На следующем допросе Рассыпнинский выложил главный козырь:
– Вы обвиняетесь в преступной деятельности под руководством врага народа Косарева. Вы хорошо знали Косарева?
– Насколько позволяли несколько лет совместной работы в спорте.
– Ваши отношения были дружескими?
– Он постоянно оказывал «Спартаку» поддержку в решении организационных и хозяйственных вопросов.
– Какие вы получали от него задания?
– Какие задания? Обыграть басков, выиграть первенство Союза, побеждать в международных встречах.
– Не прикидывайтесь простачком, речь идет о политических заданиях. Доказано, что Косарев примыкал к оппозиционной группировке. Нам известно, что вы вместе с братьями должны были во время парада осуществить террористический акт против членов Политбюро и лично товарища Сталина. Как вы собирались это сделать?
– Что за нелепость? Какого парада?
– Парада на Красной площади в 1937 году. Забыли? Вот фотография, которую мы нашли в вашем доме при обыске. На ней отлично видно, что машина, оформленная футбольной бутсой, шла буквально в десяти метрах от Мавзолея. Из нее очень удобно было осуществить ваши зловещие замыслы. Это тягчайшая улика. Что скажете?
Я молчал. Потому что вдруг очень ясно осознал: несмотря на всю смехотворность и абсурдность обвинения, оно, учитывая ситуацию и общий настрой следствия, становилось смертельно серьезным. Как-то неприятно засосало под ложечкой. Я должен был что-то вспомнить. Какой-нибудь факт, который бы на корню исключал не только нашу вину – с этим бы никто не стал считаться, – а саму возможность совершить то, в чем нас обвиняют.
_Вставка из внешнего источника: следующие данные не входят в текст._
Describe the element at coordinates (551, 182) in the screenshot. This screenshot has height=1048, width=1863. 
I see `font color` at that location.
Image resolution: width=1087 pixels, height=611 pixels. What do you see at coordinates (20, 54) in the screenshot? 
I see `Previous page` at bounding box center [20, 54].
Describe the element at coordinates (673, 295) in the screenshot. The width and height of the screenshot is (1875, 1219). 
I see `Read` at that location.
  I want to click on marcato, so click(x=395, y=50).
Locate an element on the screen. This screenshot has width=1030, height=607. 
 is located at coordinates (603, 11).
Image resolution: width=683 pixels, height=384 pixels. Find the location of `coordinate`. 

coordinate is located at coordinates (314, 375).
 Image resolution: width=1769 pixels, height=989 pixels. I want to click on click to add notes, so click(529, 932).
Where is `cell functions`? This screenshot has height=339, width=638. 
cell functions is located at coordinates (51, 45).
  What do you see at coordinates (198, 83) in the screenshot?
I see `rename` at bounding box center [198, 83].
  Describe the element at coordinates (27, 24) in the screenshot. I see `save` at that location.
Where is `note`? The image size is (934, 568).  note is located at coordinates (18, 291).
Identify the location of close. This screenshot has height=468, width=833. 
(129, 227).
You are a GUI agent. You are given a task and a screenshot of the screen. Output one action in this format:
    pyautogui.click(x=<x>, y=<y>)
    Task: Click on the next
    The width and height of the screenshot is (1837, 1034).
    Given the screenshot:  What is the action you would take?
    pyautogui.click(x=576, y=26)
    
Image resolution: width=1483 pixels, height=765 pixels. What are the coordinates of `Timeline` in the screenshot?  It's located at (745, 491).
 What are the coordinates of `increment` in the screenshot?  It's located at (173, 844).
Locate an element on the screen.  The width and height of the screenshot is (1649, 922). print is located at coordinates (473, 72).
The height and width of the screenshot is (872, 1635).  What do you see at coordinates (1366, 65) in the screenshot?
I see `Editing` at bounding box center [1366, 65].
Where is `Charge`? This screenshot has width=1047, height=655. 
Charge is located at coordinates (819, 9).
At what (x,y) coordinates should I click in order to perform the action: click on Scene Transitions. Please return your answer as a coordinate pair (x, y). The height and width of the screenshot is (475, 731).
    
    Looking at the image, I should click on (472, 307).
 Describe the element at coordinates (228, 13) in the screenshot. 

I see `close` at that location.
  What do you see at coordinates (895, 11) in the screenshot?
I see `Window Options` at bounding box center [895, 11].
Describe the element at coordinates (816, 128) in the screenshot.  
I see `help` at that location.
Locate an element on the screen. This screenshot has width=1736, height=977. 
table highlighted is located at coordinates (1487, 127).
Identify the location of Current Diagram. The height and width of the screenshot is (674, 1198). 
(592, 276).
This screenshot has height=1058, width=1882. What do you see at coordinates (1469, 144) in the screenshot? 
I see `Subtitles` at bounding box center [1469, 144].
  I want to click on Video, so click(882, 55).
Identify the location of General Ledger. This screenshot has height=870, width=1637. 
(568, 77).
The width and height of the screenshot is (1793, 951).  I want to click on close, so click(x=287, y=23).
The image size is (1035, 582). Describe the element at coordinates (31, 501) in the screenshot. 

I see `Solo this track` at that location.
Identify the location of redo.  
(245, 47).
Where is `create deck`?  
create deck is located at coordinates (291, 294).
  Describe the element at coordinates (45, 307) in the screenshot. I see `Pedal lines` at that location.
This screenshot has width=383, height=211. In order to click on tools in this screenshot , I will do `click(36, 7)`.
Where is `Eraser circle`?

И я вспомнил. Но для этого мне потребовалось за несколько минут вновь прожить тот мирный праздничный день лета 1937-го.
Я смотрел на фотографию, и она словно ожила у меня перед глазами.
Ну конечно же, вот то, что мне нужно. Мы же еще тогда шутили, что в «Спартаке» появились два новобранца…
– Ну что, будете сознаваться? – Рассыпнинский торжествовал.